--- BRANO DI PARTENZA ---
________________________
La suddetta valutazione andrà operata con riferimento ai criteri indicati dalla norma divorzile sopra citata, tra i quali la durata del matrimonio, che incideranno sulla quantificazione dell’assegno.


Nell’ambito di questo accertamento – precisa la Corte – lo squilibrio economico tra le parti e l’alto livello reddituale del coniuge destinatario della domanda non costituiscono, da soli, elementi decisivi per l’attribuzione e la quantificazione dell’assegno.

Il mero dato della differenza reddituale tra i coniugi è coessenziale alla ricostituzione del tenore di vita matrimoniale, che è però estranea alle finalità dell’assegno nel mutato contesto.
________________________
--- ESTRATTO DEI DATI ---
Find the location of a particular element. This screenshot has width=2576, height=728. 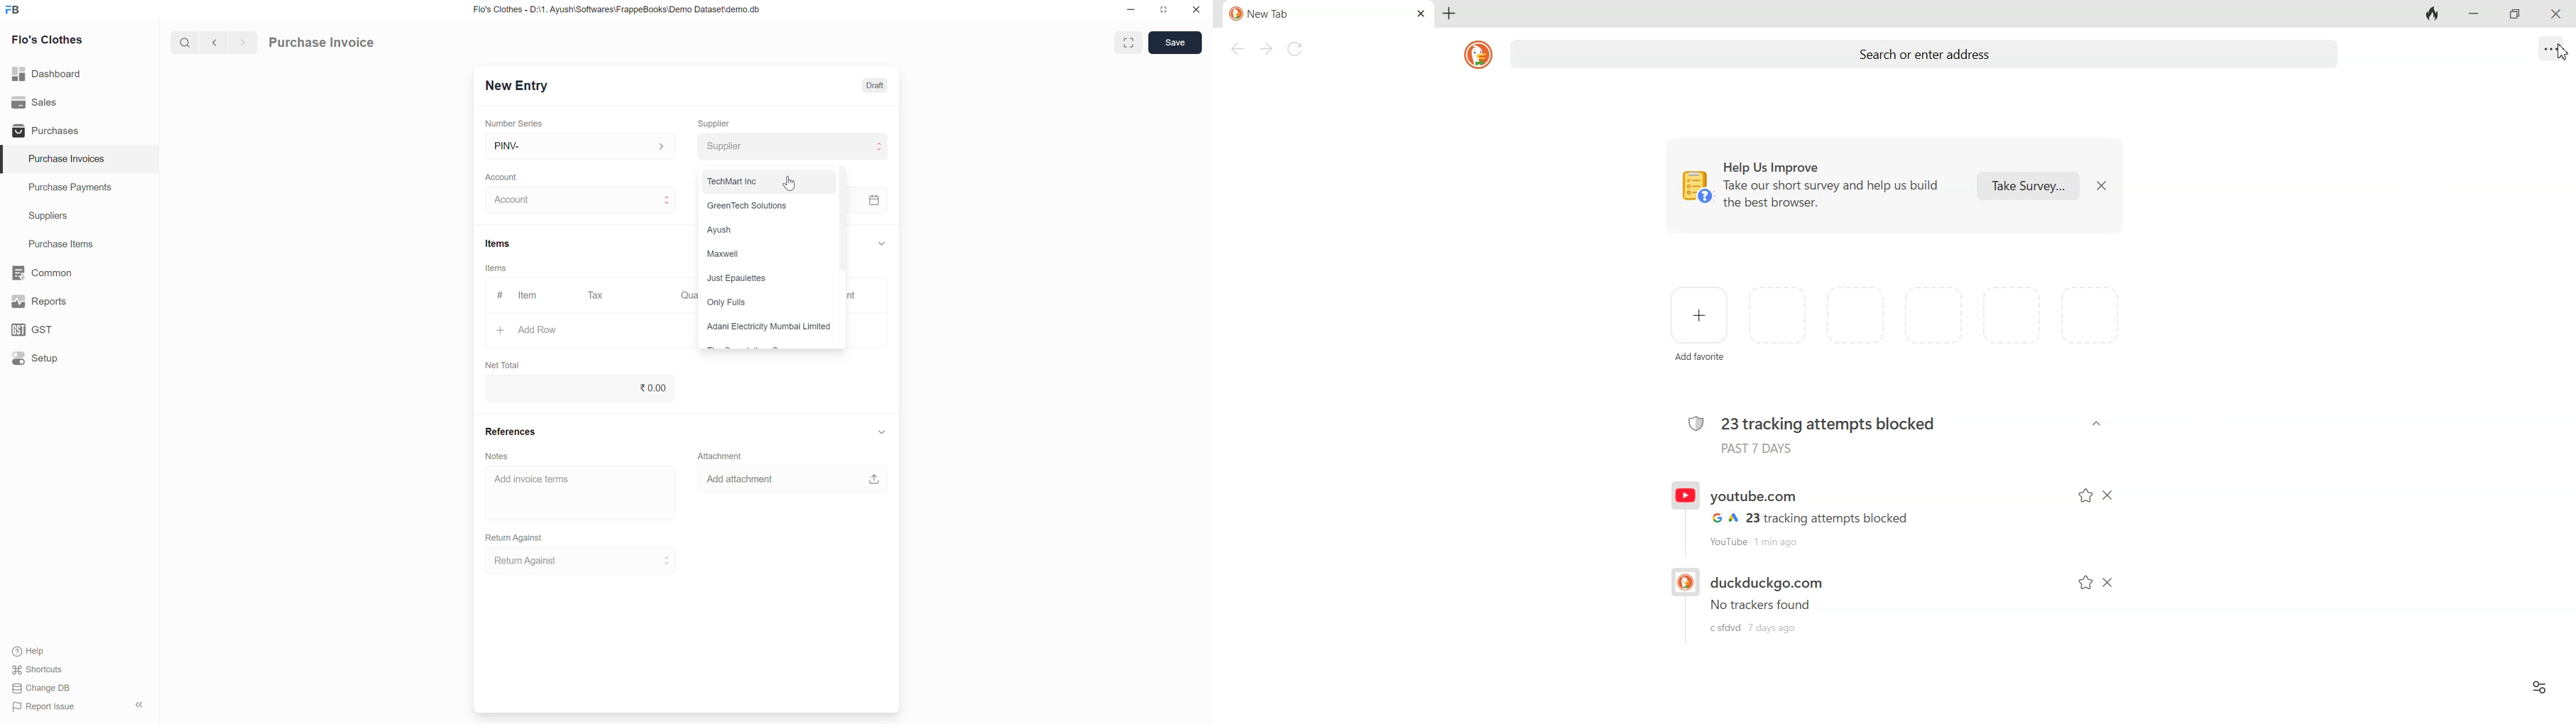

Items is located at coordinates (496, 268).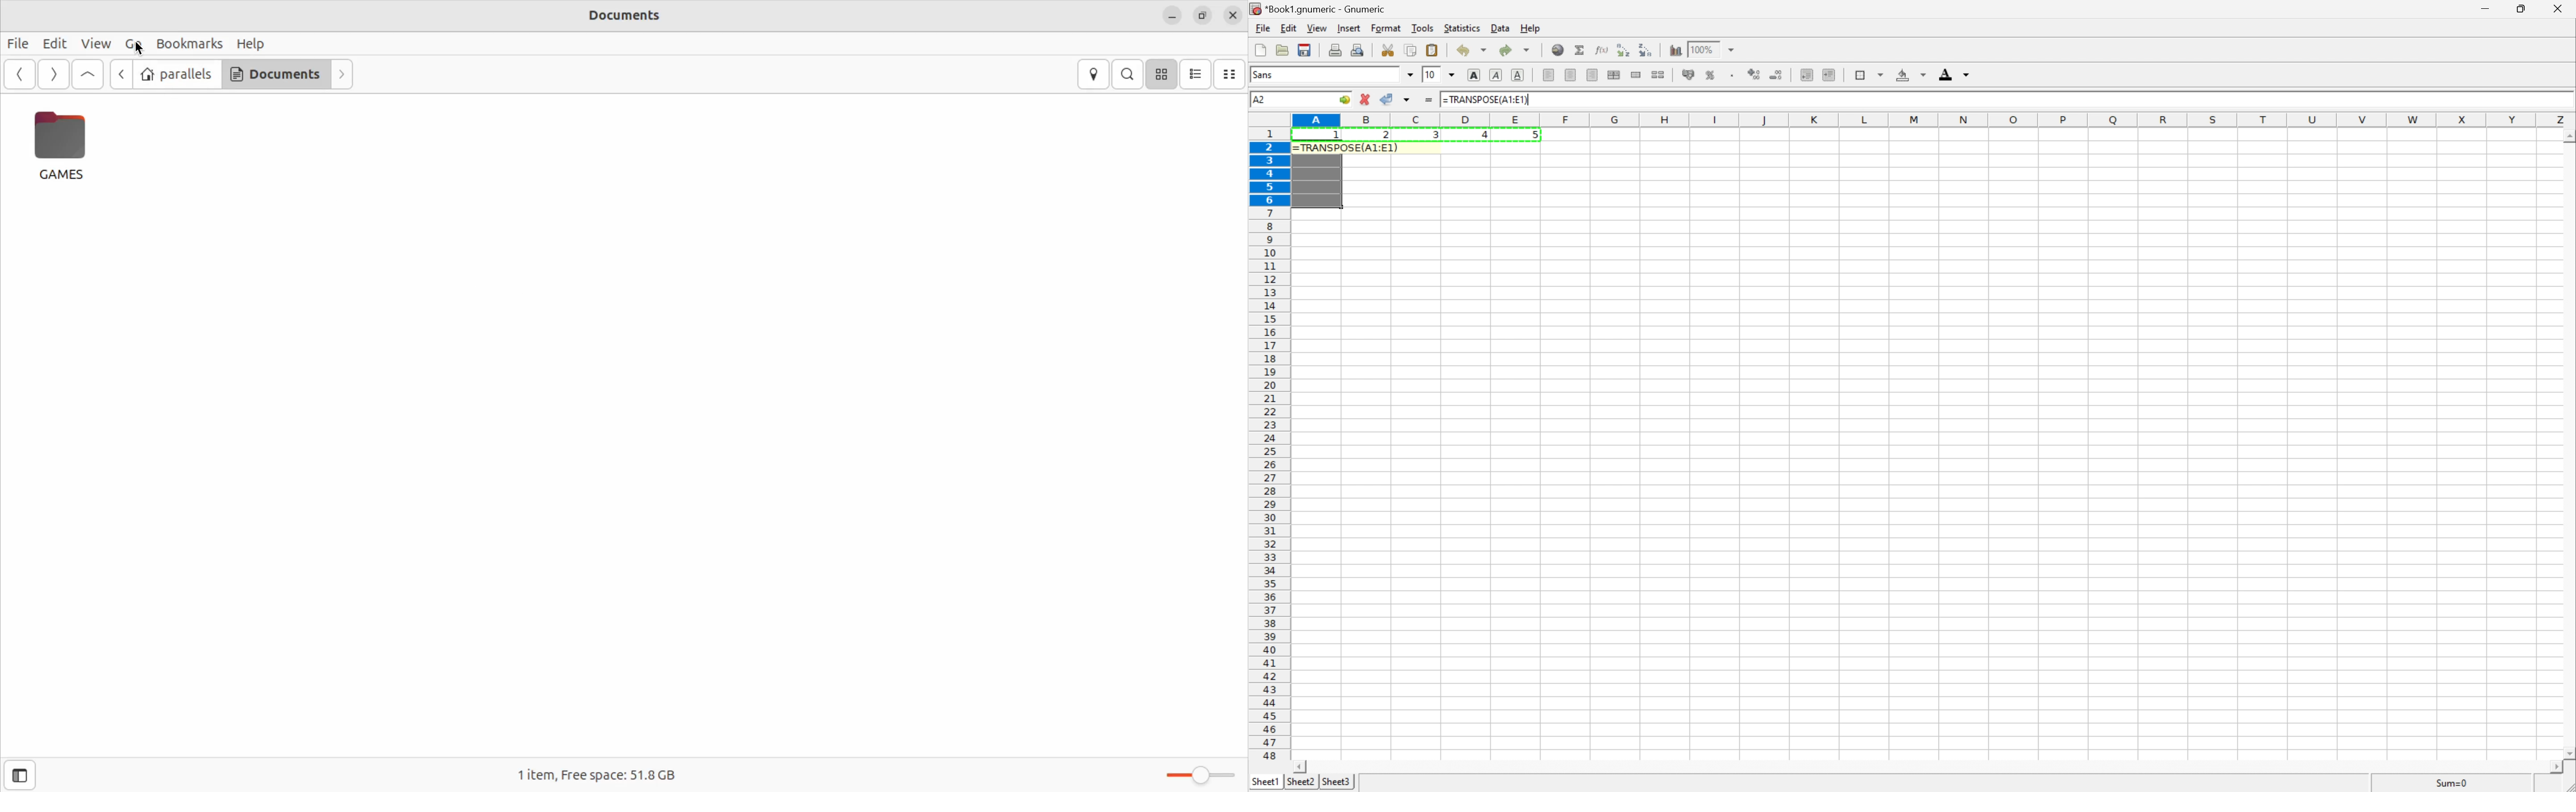  I want to click on align right, so click(1592, 75).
________________________
--- OBIETTIVO DELL'ESERCIZIO ---
Riporta per intero, nell'ordine in cui compaiono, tutte le frasi del brano sul divorzio che contengono la parola "assegno". Per rispondere serve solo il brano, non i dati.

--- SOLUZIONE ---
La suddetta valutazione andrà operata con riferimento ai criteri indicati dalla norma divorzile sopra citata, tra i quali la durata del matrimonio, che incideranno sulla quantificazione dell'assegno.

Nell'ambito di questo accertamento – precisa la Corte – lo squilibrio economico tra le parti e l'alto livello reddituale del coniuge destinatario della domanda non costituiscono, da soli, elementi decisivi per l'attribuzione e la quantificazione dell'assegno.

Il mero dato della differenza reddituale tra i coniugi è coessenziale alla ricostituzione del tenore di vita matrimoniale, che è però estranea alle finalità dell'assegno nel mutato contesto.